5 x 70%, 75%, 80%, 85% & 90%

 

Workout

As Many Rounds as Possible in 7 Minutes

10 DB One-Arm Overhead Squats (50/35)

30 Double Unders (50 singles)

Workout Notes: Make the OH Squats look good.  If you are struggling with the flexibility to handle the load overhead scale to either a KB (the handle resting against your arm can provide support) or squats from the bell in the rack position will also do.  These rounds should be quick and alternate each arm every round.

 

Wednesday, March 7th

Gymnastics

15 Minutes to practice gymnastic skills of your choice

 

Workout

2000m Row

100 Wall Balls

20 Bar Muscle Ups (30 Strict Pullups)

Workout Notes:  Take advantage of the skill practice!  Especially if you’re doing the open you know what is movements are left.  Today’s workout is a grind.  Try to avoid less than sets of 10 on the wall balls until you’re close to the end…if you can’t sustain at least 10 the first 50 you should scale to a lighter ball.  If failure becomes an issue on the muscle ups scale to the pullups…strict pullups will be just as hard and 3-4 at a time is normal.

 

Thursday, March 8th

Workout

“Diane”

21-15-9

Deadlifts (225/155)

Handstand Pushups (pike pushups from a box)

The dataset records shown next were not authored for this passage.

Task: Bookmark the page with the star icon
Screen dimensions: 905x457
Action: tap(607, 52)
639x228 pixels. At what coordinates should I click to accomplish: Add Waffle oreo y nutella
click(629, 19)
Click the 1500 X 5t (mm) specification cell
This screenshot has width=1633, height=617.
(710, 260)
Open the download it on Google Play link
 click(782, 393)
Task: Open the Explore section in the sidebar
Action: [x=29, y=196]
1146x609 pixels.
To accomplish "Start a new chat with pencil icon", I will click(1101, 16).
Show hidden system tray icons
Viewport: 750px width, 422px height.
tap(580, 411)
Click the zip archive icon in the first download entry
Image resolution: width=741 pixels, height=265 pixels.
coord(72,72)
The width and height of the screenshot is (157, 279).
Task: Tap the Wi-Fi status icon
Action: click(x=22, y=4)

Workout Notes:  Signature CrossFit workout.  Find a weight that you can move efficiently…absolutely no singles.  Big sets of pushups should also be in play…small numbers near the end of the sets is expected but continually failing is not an option, scale if it comes to that.

 

Friday, March 9th

Strength

Every Minute on the Minute for 9 Minutes

Minute 1 – 3 Squat Snatch @ 70%

Minute 2 – 2 Squat Snatch @ 75%

Minute 3 – 1 Squat Snatch @ 80%

*repeat 3 times

 

Workout

3 Rounds

10 Ground to Overhead (95/65)

20 Situps

30 Air Squats

Workout Notes: Today’s strength wave looked so good a few weeks ago we decided to run it back…make them look good!  You’ll notice you have the option of snatch or clean and jerk for todays workout…whichever you decide the weight should be light.  Go fast.

 

Saturday, March 10th

As Many Rounds as Possible in 13 Minutes

With a Partner

50 DB Snatch (50/35)

40 DB Burpees

30 Chest to Bar Pullups

20 DB Thrusters

Workout Notes:  Grab a buddy who likes who likes to sling weight and giddy up!